The diminutive actress, who stands 157cm, laughs that almost as unlikely as her landing a role named for the height of her character is the fact that Long Susan can at times be fiery.
‘‘You’ve seen it in episode two when there’s this lovely scene with Joseph Gilgun (who played an evil Fagin-like character, Carmichael, in a guest spot in that episode),’’ Buring laughs.
‘‘There were fisticuffs and a lot of stunt work, and that was all me. I will lay claim to every one of those bruises.
‘‘The thing is, in real life I am such a weakling and I have little physical strength. So it was fabulous to do this strong scene, and . . . I wore those bruises from filming with pride.’’
The bruises have long faded, but as Ripper Street reaches the middle of its run of eight episodes on Australian screens, Buring says there are plenty more surprises to come.

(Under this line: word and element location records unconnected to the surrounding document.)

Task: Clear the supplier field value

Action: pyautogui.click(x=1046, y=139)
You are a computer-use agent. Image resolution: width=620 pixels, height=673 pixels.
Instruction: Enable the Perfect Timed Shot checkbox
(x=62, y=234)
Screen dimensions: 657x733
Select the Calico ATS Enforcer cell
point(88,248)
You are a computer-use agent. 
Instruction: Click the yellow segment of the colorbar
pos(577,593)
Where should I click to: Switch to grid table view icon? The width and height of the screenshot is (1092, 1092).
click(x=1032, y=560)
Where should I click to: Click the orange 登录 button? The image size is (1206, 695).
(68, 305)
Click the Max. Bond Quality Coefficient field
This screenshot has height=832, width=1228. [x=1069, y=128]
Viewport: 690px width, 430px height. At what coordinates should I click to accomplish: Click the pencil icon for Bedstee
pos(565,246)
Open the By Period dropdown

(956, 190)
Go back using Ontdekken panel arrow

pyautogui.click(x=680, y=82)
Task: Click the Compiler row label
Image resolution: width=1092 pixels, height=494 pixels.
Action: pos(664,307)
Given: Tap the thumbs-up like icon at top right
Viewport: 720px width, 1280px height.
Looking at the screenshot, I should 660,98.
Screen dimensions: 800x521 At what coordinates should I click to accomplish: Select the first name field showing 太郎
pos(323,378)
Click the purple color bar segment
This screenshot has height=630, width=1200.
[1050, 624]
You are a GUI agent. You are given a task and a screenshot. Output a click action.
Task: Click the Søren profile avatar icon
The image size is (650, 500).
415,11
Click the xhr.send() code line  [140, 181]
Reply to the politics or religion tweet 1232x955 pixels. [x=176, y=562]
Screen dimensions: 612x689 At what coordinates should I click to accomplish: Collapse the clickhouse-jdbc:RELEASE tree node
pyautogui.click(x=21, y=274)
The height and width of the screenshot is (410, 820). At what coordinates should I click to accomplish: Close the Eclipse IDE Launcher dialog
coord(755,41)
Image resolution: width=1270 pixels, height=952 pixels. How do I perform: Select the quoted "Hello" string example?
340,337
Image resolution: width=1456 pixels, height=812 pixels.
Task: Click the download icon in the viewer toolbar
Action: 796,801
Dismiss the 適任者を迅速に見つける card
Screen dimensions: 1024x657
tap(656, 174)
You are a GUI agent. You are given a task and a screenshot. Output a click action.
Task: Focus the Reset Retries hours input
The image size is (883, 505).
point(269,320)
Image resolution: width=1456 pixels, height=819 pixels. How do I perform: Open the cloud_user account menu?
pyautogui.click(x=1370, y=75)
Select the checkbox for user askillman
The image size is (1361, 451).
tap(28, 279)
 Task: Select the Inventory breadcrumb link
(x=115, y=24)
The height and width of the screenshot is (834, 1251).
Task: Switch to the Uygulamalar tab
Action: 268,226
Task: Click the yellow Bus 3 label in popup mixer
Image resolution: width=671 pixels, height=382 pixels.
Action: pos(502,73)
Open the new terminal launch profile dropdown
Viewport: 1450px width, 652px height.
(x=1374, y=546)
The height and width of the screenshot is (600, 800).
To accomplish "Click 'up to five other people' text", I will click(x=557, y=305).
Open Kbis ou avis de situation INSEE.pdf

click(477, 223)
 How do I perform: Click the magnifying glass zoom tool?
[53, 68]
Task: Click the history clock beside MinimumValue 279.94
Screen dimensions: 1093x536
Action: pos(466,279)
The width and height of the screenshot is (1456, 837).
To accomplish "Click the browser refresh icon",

The 33-year-old has played a vampire in two instalments of hit movie franchise Twilight and was last seen on Australian screens as a mischievous maid in Downton Abbey, but never quite imagined herself as a brothel madam.
‘‘That’s what I love about my job. It’s eclectic and different and you never know what you’ll be doing next,’’ she says.
But she was drawn to Long Susan because of the many layers her character possesses: not least the secret she shares with former lover Homer Jackson (Adam Rothenberg), with whom she arrived in London’s gritty East End after fleeing America with a dark secret.
‘‘Long Susan is an interesting anomaly, first of all because she’s played by an actress who’s incredibly short,’’ Buring laughs.
‘‘I think she was written to be tall originally, but the producers must have liked my read for her.’’
Buring wanted the character for her air of mystery. ‘‘If she was manipulative and a hard-core harlot I’m not sure I’d be so interested in her,’’ she says.
‘‘Her relationship with Jackson is one of the most interesting relationships I’ve played.
‘‘There’s history there. She could only have such a vitriolic and fizzing relationship with someone she had cared a huge amount about.’’
She admires Susan’s strength and determination to look after her ‘‘girls’’.
‘‘We are talking about a time in our history when women really had no rights whatsoever apart from the ones granted them by their husbands or fathers,’’ she says.
‘‘Here’s this woman who is supporting herself in, arguably, a way which is morally debatable – some would say immoral – but she is supporting herself and at the same time looking after the women she makes her money off.
‘‘She cares about these women in a pragmatic way in that she realises prostitution will carry on regardless. She needs a way of making money, and she can take them in and look after them with support they wouldn’t get on the street.
‘‘But to run that business she has to be incredibly strong. And her history will show why she is so fierce.’’
Buring says episode seven is her favourite.
‘‘It has a space in my heart because so much comes out,’’ she says.